begin DATASET EXTRACT
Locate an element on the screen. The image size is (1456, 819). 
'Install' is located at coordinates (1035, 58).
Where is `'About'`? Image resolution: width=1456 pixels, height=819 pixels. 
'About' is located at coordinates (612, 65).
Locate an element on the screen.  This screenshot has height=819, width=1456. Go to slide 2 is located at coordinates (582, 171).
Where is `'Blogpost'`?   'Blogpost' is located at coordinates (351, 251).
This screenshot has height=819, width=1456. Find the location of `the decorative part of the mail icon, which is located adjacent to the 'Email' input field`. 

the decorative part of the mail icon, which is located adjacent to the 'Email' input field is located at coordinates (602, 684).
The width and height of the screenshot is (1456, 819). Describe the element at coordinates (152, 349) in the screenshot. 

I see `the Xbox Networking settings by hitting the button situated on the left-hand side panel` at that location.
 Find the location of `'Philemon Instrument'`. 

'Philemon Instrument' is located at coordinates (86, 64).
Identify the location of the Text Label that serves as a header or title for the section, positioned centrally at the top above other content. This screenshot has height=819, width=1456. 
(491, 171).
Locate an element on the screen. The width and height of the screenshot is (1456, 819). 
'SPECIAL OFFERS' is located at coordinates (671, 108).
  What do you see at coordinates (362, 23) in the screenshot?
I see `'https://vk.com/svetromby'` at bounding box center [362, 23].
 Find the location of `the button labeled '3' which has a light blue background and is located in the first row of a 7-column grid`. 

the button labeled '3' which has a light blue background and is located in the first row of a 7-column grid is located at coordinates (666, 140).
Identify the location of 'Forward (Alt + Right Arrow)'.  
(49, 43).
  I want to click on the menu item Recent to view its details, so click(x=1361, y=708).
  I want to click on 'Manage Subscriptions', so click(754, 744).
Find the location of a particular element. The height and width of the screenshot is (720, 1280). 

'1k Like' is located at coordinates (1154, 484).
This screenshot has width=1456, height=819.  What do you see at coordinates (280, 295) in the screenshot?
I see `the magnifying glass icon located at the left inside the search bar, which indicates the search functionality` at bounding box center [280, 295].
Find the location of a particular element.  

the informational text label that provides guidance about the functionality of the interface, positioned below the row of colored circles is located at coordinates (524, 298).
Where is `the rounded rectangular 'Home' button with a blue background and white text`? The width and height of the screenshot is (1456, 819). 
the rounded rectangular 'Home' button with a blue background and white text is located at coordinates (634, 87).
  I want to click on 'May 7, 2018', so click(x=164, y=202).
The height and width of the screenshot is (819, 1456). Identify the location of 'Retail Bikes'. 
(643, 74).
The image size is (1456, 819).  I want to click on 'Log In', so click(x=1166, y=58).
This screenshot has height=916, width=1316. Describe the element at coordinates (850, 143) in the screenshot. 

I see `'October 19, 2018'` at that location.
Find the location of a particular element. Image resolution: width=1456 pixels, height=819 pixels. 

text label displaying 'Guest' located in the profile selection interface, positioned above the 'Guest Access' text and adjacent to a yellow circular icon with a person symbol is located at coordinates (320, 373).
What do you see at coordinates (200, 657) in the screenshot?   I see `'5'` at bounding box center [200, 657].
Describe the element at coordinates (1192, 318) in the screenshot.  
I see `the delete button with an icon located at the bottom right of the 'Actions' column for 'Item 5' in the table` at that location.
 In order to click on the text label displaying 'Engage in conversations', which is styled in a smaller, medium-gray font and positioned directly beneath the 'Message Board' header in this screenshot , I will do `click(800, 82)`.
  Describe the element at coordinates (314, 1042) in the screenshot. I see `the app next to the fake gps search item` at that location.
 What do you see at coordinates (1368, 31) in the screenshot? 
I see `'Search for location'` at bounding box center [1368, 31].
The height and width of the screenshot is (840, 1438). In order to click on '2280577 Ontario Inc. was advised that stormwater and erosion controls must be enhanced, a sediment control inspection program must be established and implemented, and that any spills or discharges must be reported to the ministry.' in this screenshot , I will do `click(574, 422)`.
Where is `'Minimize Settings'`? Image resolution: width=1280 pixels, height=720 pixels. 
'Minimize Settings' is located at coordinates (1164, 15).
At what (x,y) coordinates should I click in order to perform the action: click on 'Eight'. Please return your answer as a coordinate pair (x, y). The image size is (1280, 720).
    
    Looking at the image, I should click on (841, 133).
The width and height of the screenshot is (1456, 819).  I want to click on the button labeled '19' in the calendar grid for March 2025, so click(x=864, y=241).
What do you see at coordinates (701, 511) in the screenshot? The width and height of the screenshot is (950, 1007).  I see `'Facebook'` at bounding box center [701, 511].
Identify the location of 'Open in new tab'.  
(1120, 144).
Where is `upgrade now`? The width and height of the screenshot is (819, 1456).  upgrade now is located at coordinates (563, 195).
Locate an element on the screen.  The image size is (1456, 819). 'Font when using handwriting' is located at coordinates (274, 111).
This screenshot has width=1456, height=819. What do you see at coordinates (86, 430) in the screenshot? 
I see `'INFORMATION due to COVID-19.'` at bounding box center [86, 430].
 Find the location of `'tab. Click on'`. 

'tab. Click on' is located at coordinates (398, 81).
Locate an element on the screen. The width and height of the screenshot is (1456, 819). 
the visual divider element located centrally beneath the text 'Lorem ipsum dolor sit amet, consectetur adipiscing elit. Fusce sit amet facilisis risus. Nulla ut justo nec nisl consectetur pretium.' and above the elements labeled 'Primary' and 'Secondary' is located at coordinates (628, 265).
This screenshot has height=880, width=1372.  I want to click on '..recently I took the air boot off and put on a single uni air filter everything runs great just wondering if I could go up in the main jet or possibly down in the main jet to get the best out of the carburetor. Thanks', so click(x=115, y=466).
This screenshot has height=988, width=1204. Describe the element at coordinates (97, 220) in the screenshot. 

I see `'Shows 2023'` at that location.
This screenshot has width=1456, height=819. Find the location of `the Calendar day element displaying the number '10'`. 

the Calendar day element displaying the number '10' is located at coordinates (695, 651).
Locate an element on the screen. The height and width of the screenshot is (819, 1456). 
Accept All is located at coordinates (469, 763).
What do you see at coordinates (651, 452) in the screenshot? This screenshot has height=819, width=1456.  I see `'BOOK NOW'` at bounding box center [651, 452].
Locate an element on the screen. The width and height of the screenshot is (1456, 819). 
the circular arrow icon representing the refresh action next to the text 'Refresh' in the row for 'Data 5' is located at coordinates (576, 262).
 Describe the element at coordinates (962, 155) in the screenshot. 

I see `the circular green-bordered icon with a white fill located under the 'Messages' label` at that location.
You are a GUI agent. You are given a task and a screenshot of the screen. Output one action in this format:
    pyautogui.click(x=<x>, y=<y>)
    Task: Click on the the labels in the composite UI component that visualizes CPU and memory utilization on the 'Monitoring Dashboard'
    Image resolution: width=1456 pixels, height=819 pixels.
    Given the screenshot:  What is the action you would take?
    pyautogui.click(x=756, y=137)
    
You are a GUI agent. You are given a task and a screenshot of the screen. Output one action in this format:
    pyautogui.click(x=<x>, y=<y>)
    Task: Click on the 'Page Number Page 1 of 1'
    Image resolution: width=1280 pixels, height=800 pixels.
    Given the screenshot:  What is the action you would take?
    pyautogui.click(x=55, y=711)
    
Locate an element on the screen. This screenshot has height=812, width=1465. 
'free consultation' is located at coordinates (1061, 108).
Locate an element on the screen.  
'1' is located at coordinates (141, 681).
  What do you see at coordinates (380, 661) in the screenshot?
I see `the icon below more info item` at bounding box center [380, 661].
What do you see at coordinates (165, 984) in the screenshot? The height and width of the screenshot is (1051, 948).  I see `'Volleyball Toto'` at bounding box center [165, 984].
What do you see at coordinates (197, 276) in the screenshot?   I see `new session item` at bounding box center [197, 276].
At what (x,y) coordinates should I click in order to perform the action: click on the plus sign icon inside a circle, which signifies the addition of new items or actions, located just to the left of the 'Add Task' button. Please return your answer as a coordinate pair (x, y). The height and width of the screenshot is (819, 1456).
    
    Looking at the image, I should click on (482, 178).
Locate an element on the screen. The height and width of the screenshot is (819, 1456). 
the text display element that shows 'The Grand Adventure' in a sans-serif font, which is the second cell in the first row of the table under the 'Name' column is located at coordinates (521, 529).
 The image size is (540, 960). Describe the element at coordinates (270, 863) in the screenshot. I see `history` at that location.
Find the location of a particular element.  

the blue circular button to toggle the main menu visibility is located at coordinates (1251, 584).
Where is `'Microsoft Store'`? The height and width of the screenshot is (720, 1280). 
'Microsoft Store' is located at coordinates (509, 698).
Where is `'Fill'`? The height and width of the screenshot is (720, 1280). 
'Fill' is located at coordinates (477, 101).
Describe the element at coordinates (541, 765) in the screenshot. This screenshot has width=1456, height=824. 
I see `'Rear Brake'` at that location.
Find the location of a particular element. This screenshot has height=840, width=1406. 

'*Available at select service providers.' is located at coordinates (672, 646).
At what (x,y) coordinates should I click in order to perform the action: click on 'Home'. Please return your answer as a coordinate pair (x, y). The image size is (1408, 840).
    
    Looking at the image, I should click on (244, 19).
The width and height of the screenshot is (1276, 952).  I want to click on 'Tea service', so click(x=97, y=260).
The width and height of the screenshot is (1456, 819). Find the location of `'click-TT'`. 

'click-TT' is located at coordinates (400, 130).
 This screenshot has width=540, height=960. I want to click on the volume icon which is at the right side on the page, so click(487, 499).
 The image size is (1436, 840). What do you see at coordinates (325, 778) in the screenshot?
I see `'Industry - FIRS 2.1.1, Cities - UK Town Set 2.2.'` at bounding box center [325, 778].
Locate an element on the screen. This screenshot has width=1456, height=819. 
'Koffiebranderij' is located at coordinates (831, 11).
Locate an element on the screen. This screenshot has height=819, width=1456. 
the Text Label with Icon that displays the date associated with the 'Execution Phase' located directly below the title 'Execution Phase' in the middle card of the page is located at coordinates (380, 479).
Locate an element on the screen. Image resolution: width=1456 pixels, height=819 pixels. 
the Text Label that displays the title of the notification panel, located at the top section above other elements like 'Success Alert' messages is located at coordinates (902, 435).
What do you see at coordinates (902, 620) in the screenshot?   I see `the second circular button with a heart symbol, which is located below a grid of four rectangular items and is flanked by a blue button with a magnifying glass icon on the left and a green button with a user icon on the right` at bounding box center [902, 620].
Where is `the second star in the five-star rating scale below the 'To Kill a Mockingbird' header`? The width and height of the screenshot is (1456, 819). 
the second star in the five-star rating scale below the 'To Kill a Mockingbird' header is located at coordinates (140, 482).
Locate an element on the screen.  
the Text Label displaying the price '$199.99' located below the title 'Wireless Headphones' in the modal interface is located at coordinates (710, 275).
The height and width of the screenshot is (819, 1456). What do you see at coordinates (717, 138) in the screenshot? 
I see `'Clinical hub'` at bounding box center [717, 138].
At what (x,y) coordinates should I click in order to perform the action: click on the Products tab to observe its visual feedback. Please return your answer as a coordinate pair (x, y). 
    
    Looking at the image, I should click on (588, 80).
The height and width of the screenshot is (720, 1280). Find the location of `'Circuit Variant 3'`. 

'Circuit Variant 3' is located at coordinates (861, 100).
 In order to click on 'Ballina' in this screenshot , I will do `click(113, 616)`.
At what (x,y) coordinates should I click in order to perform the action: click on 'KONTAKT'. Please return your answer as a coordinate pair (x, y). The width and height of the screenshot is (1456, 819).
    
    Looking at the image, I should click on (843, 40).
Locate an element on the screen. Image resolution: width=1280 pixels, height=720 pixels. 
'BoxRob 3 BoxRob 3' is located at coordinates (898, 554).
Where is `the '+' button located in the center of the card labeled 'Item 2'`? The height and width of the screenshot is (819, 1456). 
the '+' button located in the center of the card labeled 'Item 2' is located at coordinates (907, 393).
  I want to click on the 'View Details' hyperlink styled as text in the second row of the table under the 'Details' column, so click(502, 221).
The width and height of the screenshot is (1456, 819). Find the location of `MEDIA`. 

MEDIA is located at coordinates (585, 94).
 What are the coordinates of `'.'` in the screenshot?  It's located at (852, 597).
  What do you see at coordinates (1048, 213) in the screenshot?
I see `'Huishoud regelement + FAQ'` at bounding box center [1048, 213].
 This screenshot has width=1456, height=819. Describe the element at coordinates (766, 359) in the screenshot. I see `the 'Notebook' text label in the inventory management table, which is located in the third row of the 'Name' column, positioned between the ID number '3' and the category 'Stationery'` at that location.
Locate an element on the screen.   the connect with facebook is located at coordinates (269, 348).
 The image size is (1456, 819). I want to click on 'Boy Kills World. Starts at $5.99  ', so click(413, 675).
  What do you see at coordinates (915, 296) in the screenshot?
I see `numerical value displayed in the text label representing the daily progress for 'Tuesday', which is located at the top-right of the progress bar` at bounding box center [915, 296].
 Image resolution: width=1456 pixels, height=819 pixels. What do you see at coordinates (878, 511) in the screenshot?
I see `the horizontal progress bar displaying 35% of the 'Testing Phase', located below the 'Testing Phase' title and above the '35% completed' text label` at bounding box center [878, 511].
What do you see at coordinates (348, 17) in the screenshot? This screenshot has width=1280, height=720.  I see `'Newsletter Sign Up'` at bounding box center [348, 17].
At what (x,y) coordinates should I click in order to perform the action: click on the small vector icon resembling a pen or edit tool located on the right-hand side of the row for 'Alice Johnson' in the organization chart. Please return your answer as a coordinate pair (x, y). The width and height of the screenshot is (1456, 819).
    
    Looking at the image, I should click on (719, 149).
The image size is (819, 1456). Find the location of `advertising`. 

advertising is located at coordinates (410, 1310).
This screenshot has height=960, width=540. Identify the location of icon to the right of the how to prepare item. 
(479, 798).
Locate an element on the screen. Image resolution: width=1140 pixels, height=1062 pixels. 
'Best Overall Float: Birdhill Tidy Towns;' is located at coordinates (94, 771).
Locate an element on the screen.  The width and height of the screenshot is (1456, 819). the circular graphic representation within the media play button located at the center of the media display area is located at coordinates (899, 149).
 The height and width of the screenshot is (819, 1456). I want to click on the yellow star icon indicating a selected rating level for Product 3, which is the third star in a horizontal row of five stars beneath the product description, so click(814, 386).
end DATASET EXTRACT
*WRITTEN EXERCISE:* Rewrite everything from the line containing "on the plus" down to the line containing "The image size is (540, 960).", swapping "plus sign icon" for "plus symbol icon" and leaving the rest unchanged.

*FINAL RESULT:*
At what (x,y) coordinates should I click in order to perform the action: click on the plus symbol icon inside a circle, which signifies the addition of new items or actions, located just to the left of the 'Add Task' button. Please return your answer as a coordinate pair (x, y). The height and width of the screenshot is (819, 1456).
    
    Looking at the image, I should click on (482, 178).
Locate an element on the screen. The height and width of the screenshot is (819, 1456). 
the text display element that shows 'The Grand Adventure' in a sans-serif font, which is the second cell in the first row of the table under the 'Name' column is located at coordinates (521, 529).
 The image size is (540, 960). Describe the element at coordinates (270, 863) in the screenshot. I see `history` at that location.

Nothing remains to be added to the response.